Un nouveau test d’IA créé par l’UCL et l’Institute of Cancer Research aide à déterminer quels hommes atteints d’un cancer de la prostate localisé à haut risque répondront favorablement au médicament d’hormonothérapie abiraterone.
Selon les chercheurs, ce test pourrait maximiser les chances de guérison et réduire les coûts du NHS en veillant à ce que le traitement ne soit administré que lorsqu’il a de fortes chances d’être efficace, évitant ainsi les effets secondaires inutiles et le gaspillage de ressources.
Comment fonctionne le test d’IA
Des chercheurs de l’University College London et de l’Institute of Cancer Research ont mis au point un test d’IA qui analyse les images de biopsies de tumeurs de la prostate réalisées en routine à l’aide d’algorithmes avancés capables de détecter des caractéristiques invisibles à l’œil humain. L’outil classe les patients en fonction du bénéfice probable du traitement par abiraterone.
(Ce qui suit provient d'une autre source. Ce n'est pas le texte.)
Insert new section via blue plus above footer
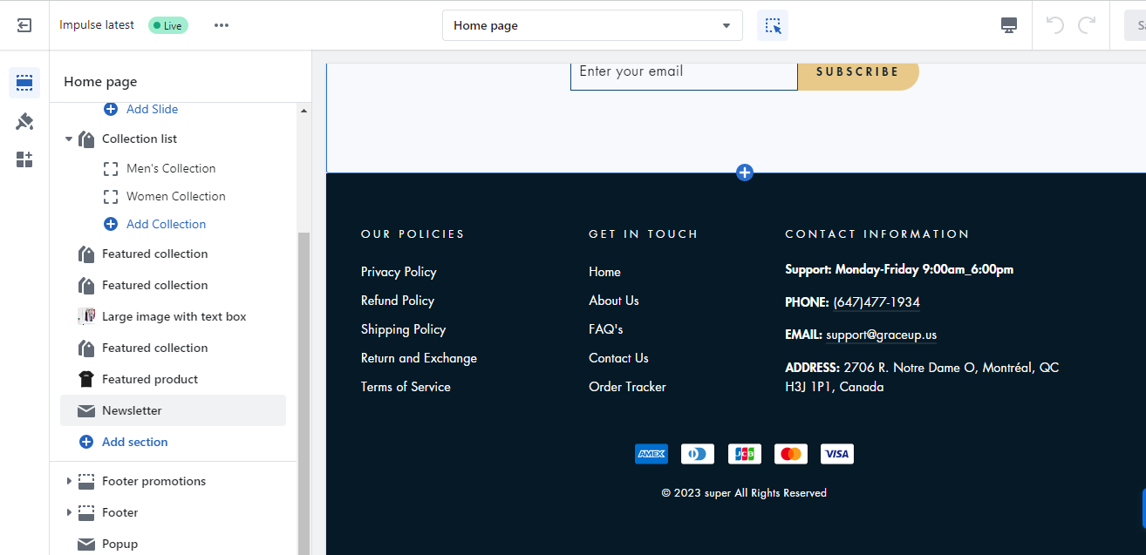 [x=744, y=173]
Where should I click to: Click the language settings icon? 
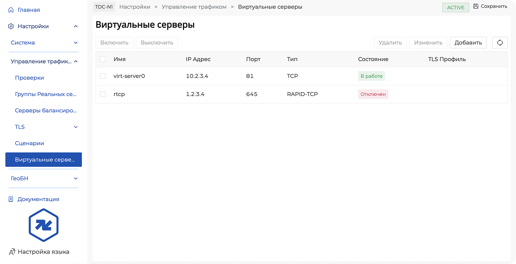click(x=12, y=252)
Le test d’IA a été testé sur des échantillons de biopsies provenant de plus de 1 000 hommes participant à l’essai STAMPEDE. Il a identifié environ 25 % des patients dont le risque de décès à cinq ans est passé de 17 % à 9 % lorsqu’ils ont reçu de l’abiraterone en complément de l’hormonothérapie standard. Pour les 75 % restants, l’abiraterone n’a apporté aucun bénéfice significatif en matière de survie, ce qui indique que le traitement standard seul suffit.
Le professeur Gert Attard, codirecteur de l’essai au UCL Cancer Institute, a déclaré que l’étude démontrait comment les algorithmes d’IA pouvaient réduire les traitements excessifs tout en augmentant les chances de guérison des patients atteints d’un cancer avancé de la prostate.
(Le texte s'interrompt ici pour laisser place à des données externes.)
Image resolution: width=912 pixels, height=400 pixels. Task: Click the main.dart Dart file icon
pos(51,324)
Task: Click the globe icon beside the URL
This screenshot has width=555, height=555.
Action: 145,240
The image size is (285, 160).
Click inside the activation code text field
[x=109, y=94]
Une sélection précise des traitements sauve des vies — et permet de réaliser des économies
L’abiraterone est une hormonothérapie largement utilisée dans le traitement du cancer de la prostate, mais elle comporte des risques, notamment une hypertension artérielle et une probabilité accrue de diabète.
Cibler précisément le traitement est essentiel pour éviter d’exposer inutilement les patients à ces effets secondaires. En identifiant avec précision les patients qui bénéficient de l’abiraterone, l’outil d’IA épargne aux autres un traitement inefficace et des effets potentiellement nocifs.
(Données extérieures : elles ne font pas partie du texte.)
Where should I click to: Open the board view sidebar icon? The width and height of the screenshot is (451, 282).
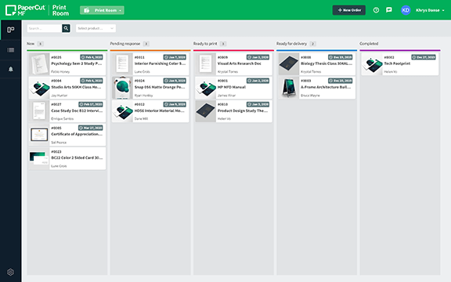pos(11,30)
En limitant l’utilisation du médicament aux patients qui en ont réellement besoin, l’outil réduit également les dépenses en diminuant le coût des médicaments et le nombre de consultations médicales liées aux effets secondaires. Cette approche ciblée permet aux systèmes de santé de réaliser des économies substantielles.
Les avancées de l’IA dans le domaine de la santé
L’intelligence artificielle transforme le secteur de la santé en accélérant le développement des médicaments et en améliorant la précision des diagnostics. Par exemple, l’IA a réduit de moitié les délais de mise à disposition des traitements anticancéreux , accélérant considérablement l’accès aux nouveaux traitements. Elle a également affiché une impressionnante précision de 81 % dans la prédiction de la survie des patients atteints de cancer, aidant les cliniciens à prendre des décisions thérapeutiques plus éclairées.
En neurologie, les modèles d’IA ont atteint un taux de réussite de 78 % dans la prédiction de la maladie d’Alzheimer, permettant un diagnostic plus précoce et une intervention rapide.
Ces avancées soulignent le rôle croissant de l’IA dans l’amélioration de la rapidité et de la précision des soins médicaux, ce qui permet à terme d’améliorer la santé et de prolonger la vie des patients dans de nombreux domaines de la médecine.